31/05/2012
Capitalisme tardif : l'agonie de la culture
...sous la pression
du tout-au-business :
Enquête dans Le Monde (31/05). «En gestionnaires, les universités ferment des UER peu fréquentées » : des matières disparaissent. Quelles matières ? « les lettres classiques, les humanités en général1, mais aussi les mathématiques et la physique […] Des filières entières sont en train de disparaître, en langues anciennes, mais pas seulement... Les langues slaves, germaniques, scandinaves, romanes, orientales sont dans bien des établissements sur la sellette... » « Notre président nous demande de rationaliser notre offre », explique François Dubosquet, professeur à Rennes II.
Dans la novlangue contemporaine, « rationaliser » veut dire : adapter l'Université aux normes (sans cesse plus réductrices) du capitalisme en crise. « Nous sommes dans une culture utilitariste, immédiate, de court terme, dans une vision d'employabilité légitime mais qui a forcément des conséquences », déplore Gilles Denis, premier vice-président de la commission permanente du Conseil national des universités.
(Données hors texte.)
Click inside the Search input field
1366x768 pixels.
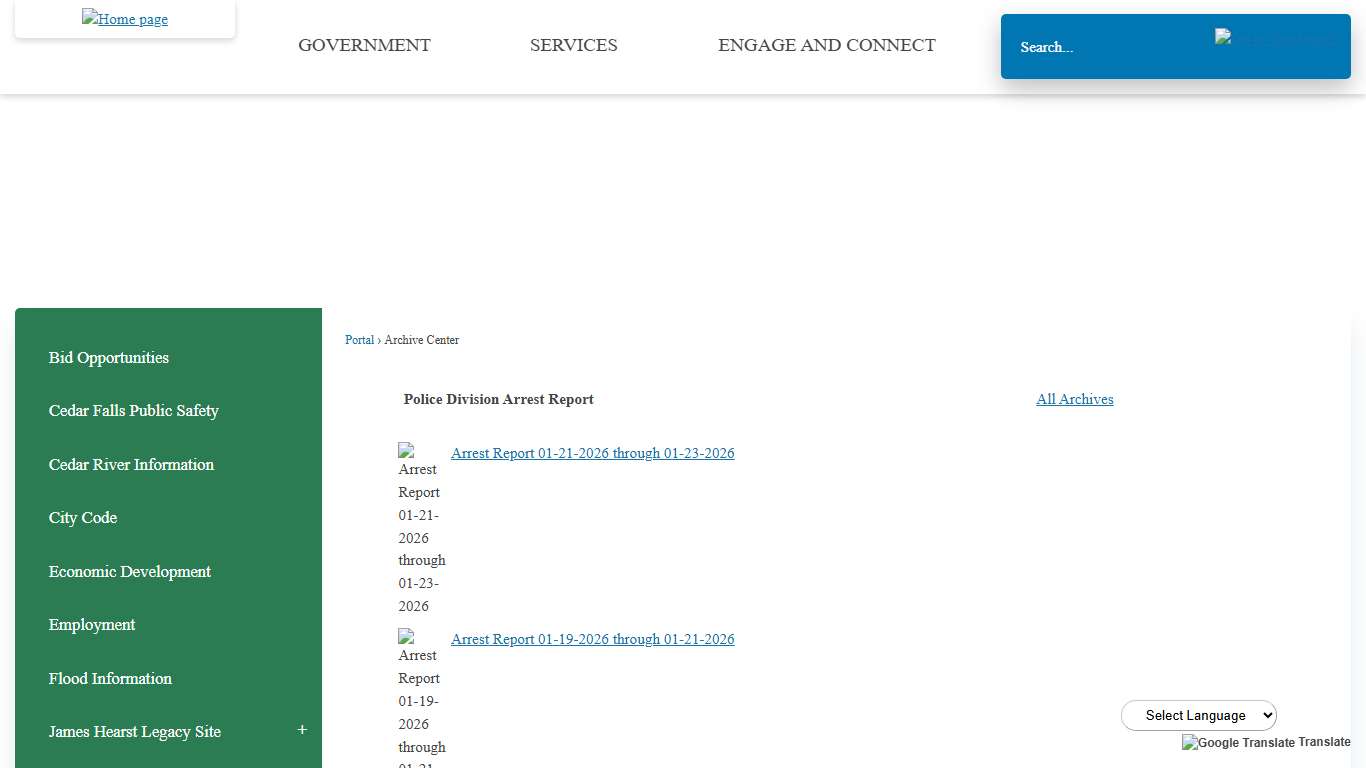point(1100,46)
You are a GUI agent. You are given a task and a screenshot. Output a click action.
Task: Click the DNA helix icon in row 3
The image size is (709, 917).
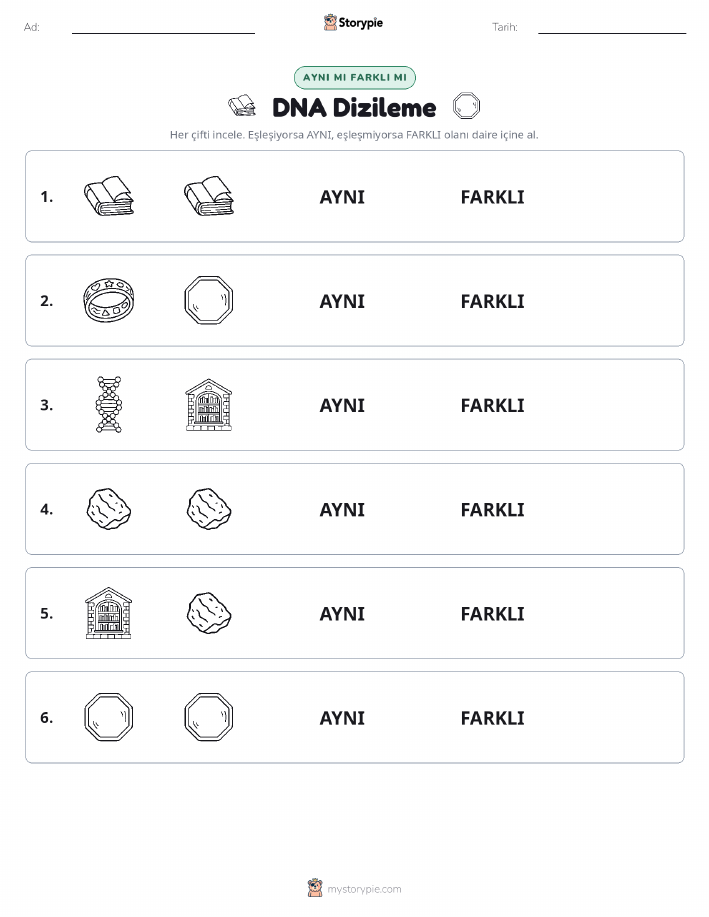109,404
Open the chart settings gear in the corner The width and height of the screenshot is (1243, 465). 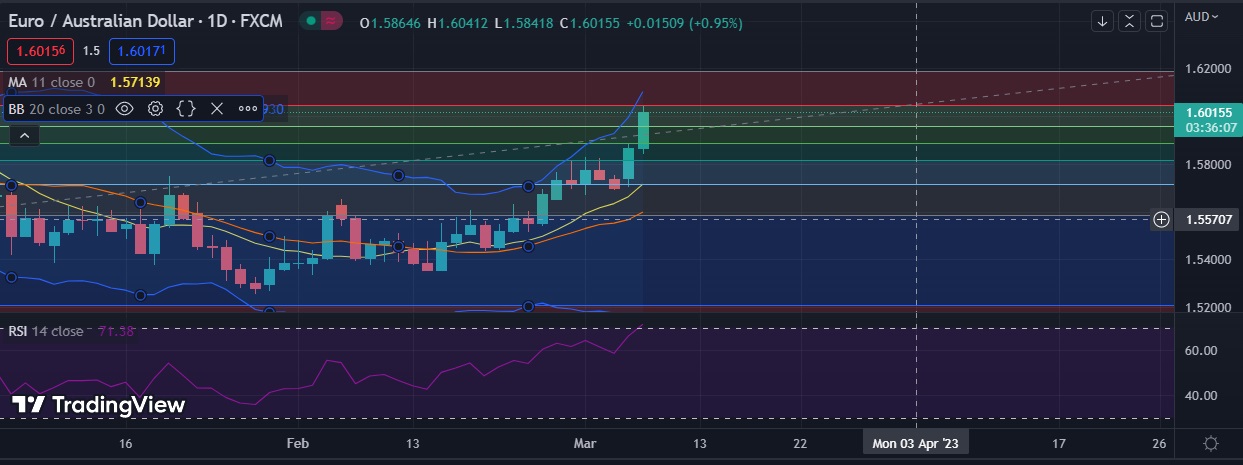pos(1210,443)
Ce dernier vient d'alerter Geneviève Fioraso, nouvelle ministre de l'Enseignement supérieur.
Mais quelle réponse la classe politique pourrait-elle apporter ?
L'étiolement de la transmission des savoirs doit être vu dans le contexte de la marchandisation générale de la culture. Ce qui se passe dans l'université est comparable à ce qui se passe dans la littérature et les arts...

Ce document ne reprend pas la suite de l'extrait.